Tuesday, 16 de April de 2024 ISSN 1519-7670 - Ano 24 - nº 1283

Suzana Singer

“Na cobertura dessa ‘briga de cachorro grande’ entre Gilmar Mendes e Lula, como definiu precisamente um leitor, a Folha não se saiu bem.

Foi a ‘Veja’ que revelou o encontro entre o ministro do Supremo Tribunal Federal e o ex-presidente, ocorrido há um mês no escritório de Nelson Jobim, mas os jornais correram para recuperar o ‘furo’ no próprio domingo. A Folha, sem conseguir falar com Jobim e Lula, editou a notícia timidamente.

No dia seguinte, a Folha.com continuava ignorando que o ex-ministro da Defesa, testemunha do encontro, tinha negado o teor da conversa divulgado na ‘Veja’.

Gilmar Mendes subiu o tom na quarta-feira. ‘Estado’, ‘Valor’ e ‘Globo’ publicaram entrevistas, mas ele se recusou a falar com a Folha. Declarações fortes, como o alerta de que ‘o Brasil não é a Venezuela’, ficaram de fora.

Só nos últimos dias, quando começaram a surgir ressalvas à veemência do ministro do STF, a cobertura achou um eixo.

A guerra de versões entre os dois ex-presidentes, do STF e da República, seria a oportunidade perfeita para voltar ao misterioso caso do grampo de 2008. Gilmar Mendes levantou a bola ao acusar Paulo Lacerda, ex-diretor da Abin (Agência Brasileira de Inteligência) e que estava fora do noticiário, de municiar Lula com ‘fofocas’ para atingi-lo.

Em setembro daquele ano, a ‘Veja’ publicou um diálogo, que teria sido obtido por grampo ilegal, entre o então presidente do STF e o senador Demóstenes Torres. Para a revista, ‘não havia dúvida sobre a ação criminosa da Abin’.

O clima político estava quente por causa da Operação Satiagraha, que investigava Daniel Dantas, e Mendes vinha sendo criticado por ter concedido habeas corpus ao banqueiro.

Com a ‘revelação’ da ‘Veja’, uma onda de apoio ao presidente do STF se formou e Lula afastou Paulo Lacerda da direção da Abin. ‘Não há mais como descer na escala da degradação institucional’, afirmou Mendes à época.

Uma investigação policial, que demorou dez longos meses, não encontrou o áudio e concluiu não ser possível afirmar que houve grampo.

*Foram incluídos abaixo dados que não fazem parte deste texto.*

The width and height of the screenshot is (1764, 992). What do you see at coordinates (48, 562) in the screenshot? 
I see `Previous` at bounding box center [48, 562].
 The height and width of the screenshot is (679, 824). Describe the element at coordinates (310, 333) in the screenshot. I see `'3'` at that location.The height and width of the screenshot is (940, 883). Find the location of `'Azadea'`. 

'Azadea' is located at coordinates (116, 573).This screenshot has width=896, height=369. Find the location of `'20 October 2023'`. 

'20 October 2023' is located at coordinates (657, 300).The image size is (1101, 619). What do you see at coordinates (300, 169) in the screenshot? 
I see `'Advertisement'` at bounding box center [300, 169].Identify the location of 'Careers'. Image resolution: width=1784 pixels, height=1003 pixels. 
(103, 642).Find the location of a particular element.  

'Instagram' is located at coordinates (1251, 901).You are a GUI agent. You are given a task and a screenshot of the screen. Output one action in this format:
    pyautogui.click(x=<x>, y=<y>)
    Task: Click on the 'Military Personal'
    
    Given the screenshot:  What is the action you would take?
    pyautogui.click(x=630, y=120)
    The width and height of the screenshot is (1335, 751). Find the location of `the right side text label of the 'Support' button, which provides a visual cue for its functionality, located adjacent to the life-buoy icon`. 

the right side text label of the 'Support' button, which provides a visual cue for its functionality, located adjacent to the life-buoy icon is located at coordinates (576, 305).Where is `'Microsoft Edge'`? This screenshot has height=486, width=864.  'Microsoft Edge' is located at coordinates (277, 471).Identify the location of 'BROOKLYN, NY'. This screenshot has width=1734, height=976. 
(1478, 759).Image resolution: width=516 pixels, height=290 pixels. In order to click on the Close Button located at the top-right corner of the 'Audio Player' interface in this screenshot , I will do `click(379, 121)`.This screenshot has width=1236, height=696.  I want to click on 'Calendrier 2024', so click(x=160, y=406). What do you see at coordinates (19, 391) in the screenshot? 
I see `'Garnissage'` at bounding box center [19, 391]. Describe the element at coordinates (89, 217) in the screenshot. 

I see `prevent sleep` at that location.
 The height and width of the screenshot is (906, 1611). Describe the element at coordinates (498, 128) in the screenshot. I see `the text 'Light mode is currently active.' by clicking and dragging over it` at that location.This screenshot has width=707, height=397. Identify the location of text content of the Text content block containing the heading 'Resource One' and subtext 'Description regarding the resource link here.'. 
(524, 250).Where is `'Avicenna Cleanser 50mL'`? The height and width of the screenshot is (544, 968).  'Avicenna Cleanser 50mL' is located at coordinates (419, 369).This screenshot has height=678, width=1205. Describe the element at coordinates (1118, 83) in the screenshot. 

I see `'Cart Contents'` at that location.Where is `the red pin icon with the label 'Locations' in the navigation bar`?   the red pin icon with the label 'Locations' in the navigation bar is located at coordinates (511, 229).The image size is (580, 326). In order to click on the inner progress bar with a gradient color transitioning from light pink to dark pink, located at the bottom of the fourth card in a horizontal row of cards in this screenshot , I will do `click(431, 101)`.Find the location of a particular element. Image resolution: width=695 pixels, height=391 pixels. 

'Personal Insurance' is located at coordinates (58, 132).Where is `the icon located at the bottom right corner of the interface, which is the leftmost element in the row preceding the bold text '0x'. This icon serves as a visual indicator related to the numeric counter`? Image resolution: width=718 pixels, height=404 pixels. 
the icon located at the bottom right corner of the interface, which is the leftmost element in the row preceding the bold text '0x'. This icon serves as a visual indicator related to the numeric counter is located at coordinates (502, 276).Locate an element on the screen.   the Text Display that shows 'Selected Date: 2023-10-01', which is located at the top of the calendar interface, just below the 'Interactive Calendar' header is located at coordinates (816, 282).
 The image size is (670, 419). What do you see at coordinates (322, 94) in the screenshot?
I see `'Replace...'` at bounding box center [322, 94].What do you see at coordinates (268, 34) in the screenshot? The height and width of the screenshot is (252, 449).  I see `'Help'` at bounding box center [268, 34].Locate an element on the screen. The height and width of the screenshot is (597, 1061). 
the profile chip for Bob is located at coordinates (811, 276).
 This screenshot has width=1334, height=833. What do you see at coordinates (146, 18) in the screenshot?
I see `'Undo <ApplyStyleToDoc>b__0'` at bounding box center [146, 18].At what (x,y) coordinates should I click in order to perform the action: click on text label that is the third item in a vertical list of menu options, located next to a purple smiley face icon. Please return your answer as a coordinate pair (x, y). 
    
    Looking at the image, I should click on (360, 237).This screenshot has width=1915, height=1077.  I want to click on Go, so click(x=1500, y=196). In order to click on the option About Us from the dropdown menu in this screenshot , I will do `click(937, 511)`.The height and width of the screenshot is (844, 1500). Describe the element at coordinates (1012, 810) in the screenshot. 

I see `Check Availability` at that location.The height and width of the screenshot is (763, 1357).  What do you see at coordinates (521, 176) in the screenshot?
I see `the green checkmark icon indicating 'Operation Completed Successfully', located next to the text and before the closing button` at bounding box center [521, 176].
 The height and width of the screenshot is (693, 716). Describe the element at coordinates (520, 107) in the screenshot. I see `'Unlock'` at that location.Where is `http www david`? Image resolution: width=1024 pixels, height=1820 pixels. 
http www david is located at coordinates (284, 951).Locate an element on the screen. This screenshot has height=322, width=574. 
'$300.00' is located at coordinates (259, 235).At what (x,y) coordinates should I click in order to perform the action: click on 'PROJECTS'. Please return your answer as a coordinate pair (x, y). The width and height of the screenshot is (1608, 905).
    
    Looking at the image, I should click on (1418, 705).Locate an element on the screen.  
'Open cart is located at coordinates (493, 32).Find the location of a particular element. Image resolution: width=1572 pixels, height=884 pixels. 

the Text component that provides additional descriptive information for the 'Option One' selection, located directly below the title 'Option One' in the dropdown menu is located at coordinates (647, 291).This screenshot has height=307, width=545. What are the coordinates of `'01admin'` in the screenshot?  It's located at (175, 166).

A denúncia sobre a escuta no STF ocupou a manchete da Folha por cinco dias seguidos. A conclusão de que não havia ‘corpo’ no crime não teve menção na ‘Primeira Página’.

A Folha se precipitou em 2008? Não. Vivia-se, como agora, uma ‘festa de grampos’, era plausível que altas autoridades de Brasília fossem alvos de arapongas. Mas o jornal errou depois, ao abandonar logo o caso e ao não dar destaque ao final da investigação.

Do mesmo modo, a Folha não poderia ignorar o bate-papo de Mendes e Lula, como sugeriram alguns leitores. O encontro é notícia e, no contexto das pressões sobre o julgamento do mensalão, a versão apresentada é verossímil.

Para não repetir os erros do passado, o jornal não pode, porém, se contentar em repercutir a ‘Veja’ até que o caso esfrie e a próxima polêmica apareça. Precisa persistir na investigação para não ser acusada de ‘se prestar a uma rede de intrigas’, como alertou o próprio ministro Gilmar Mendes.

Um gentleman na Barão

Sem ofensas aos inúmeros convidados que já vieram à Barão de Limeira, mas a Folha nunca tinha recebido alguém tão elegante quanto Gay Talese, 80, lendário jornalista americano.

De colete e chapéu, Talese, conhecido pelo requinte de sua escrita, falou a uma plateia de jovens sobre os encantos (e desafios) do jornalismo. Sua maneira de definir a profissão é animadora: uma Redação é a reunião de pessoas em busca da verdade. ‘É a menor concentração de mentirosos’, disse, comparando, entre risos, com advogados, banqueiros ou políticos. Tomara que ele esteja certo.”